白朝露在心中直打鼓,看慕容允的样子,应该是对他们之间的关系已经有所了解了,这让她感觉有些尴尬。
“舅舅……”她不知道该说什么才好。
“收下吧。”慕容允将铜镜放在她手中,“……我和内人都很高兴,你是个懂事又开朗活泼的孩子,我们都很喜欢你。”
“……那我就收下了。”她将镜子小心翼翼的放进随身的包包里,这是她特意请琴儿帮她做的特大号荷包,样式与一般的荷包无异,只是大了很多号,可以用来当挎包用。
“……而且君绝的年纪已经大了,人又不会讨姑娘家喜欢,我们还真怕慕容家无后呢。”慕容允打趣道。
“……咳咳……”外面好像有人感冒了。
这句话就当没听到,白朝露的脑袋自动屏蔽掉了那句话。
三人继续上路,中间谈笑风生,完全不似在尉迟山庄的拘谨。
这才像人过的生活嘛,白朝露想,那种假惺惺的客套话她已经厌倦了,似乎只有现在的她才活得随心所欲。

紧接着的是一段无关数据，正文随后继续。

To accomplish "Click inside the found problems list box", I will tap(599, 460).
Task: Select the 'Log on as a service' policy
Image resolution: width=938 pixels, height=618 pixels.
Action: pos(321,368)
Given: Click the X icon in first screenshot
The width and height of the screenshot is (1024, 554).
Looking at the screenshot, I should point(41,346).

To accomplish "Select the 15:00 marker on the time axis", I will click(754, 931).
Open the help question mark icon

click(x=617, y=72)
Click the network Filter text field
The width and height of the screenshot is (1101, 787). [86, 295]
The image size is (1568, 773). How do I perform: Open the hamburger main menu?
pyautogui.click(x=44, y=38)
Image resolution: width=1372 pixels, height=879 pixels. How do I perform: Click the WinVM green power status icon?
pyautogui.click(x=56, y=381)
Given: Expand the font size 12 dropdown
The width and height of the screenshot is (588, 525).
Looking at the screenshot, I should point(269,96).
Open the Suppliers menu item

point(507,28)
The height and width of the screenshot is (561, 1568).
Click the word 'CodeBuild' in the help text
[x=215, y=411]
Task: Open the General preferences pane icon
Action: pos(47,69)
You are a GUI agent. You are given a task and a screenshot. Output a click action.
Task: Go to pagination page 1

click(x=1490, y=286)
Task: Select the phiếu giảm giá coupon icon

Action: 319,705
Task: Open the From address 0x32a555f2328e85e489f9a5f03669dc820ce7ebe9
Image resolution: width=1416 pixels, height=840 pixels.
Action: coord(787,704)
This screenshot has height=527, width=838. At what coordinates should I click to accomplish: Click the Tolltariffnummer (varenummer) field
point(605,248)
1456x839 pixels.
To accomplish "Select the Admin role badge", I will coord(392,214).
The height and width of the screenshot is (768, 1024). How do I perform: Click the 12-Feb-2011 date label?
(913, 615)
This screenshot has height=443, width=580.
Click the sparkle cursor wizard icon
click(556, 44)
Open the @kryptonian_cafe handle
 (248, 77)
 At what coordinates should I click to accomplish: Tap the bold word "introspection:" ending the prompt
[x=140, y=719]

马车仍以缓慢的速度前进,白朝露在车上被晃得昏昏欲睡,两手不自觉地松开,原本抱在手中的手炉“啪”的一声掉在地上,这一声一下子把她给惊醒了。她觉得眼皮好沉,眼睛没有完全张开就伸手往车底一阵乱摸,终于摸到手炉,把它重新抱回怀中,她又满足的打起盹来。
只听得又一声“啪”。
怎么回事?她睁开了惺忪的眼睛,正对上慕容允同样不解的眼睛。
又是一声“啪”。
“大哥?”她欲掀起帘子,却被玉君绝拦住。
“你们不要出声!无论听见什么声音都呆在里面不要出来!”他压低了声音,“是玄机门的人。”